Friday, September 14, 2018 — Poster Session V

12:00 p.m. – 1:30 p.m.
FAES Terrace
NIAID
COMPBIO-12

Authors

  • J Singh
  • H Kandaswamy
  • JD Otoo
  • P Gumne
  • I Kaur
  • S Debrincat
  • C Whalen
  • M Tartakovsky

Abstract

International Clinical Research Team provides biomedical research and clinical data management support for variety of clinical studies sponsored by National Institute of Allergy and Infectious Diseases. Global dispersion and complex protocol designs require continuous management and predictive analytics for investigators and study teams to ensure capture of accurate and consistent data. Efficient oversight of clinical research process demands capture of standardized, and high-quality data in timeliest manner possible to protect participant safety and accuracy in study monitoring, and decision-making. We implemented integrative solution for management of global clinical studies using CDISC CDASH and SDTM standards.

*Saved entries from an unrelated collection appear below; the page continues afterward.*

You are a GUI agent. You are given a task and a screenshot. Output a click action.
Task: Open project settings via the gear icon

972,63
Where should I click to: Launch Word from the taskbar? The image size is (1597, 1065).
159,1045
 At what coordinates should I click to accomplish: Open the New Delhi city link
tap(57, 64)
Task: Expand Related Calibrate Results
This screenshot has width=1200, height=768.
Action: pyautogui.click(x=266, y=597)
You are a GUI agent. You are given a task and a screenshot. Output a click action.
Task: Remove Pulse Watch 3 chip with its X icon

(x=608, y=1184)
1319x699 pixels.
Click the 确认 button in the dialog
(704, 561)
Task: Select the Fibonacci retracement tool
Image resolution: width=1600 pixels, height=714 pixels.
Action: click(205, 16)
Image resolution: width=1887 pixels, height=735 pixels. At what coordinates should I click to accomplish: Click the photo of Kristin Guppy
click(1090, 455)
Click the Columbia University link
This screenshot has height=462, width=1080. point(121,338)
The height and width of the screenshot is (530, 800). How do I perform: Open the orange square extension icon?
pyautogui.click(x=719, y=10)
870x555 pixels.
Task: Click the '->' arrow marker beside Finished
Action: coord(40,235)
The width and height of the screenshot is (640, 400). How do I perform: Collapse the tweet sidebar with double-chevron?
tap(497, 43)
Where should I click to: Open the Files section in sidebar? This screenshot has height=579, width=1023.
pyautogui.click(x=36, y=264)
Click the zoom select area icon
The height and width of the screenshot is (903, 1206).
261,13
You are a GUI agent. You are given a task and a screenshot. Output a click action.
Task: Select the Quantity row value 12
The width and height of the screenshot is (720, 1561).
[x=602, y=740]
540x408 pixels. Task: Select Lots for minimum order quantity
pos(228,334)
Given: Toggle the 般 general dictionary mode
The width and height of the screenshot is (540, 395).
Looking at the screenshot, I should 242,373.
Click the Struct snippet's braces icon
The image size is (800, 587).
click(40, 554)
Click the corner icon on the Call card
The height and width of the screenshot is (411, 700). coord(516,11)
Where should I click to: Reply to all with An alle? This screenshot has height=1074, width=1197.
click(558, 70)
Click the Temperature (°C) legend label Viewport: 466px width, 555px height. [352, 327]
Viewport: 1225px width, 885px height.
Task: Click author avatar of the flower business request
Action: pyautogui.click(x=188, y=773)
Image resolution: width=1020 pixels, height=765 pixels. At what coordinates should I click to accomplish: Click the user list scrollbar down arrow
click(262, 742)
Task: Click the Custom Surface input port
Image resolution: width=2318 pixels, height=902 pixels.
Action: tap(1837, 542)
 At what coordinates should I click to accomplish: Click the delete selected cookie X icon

Capturing the data with CDASH structured electronic (or paper) CRFs facilitated creation and mapping from clinical database into standardized data warehouse modeled on SDTM standards with ability to have automated extraction, transformation and loading. Warehouse provides platform for generating timely safety reports in standardized format and visualizations of critical study data elements and validation process targeted by study teams for scrutiny. CRF creation using CDASH and data collection visualizations provide efficient approach for protocol management, timely response tracking for safety data, specimen collection, among other visuals and centralized reporting framework. It reduces time for validation and provides tool that augments quality control. This framework provides an effective approach for creation of study analysis and creation of security and monitoring reports for study team in a simplified and efficient platform. Implementing CDASH, CDISC data model, and visualizations provides a model for highly efficient clinical research data management that considerably augments participant safety.

Category: Computational Biology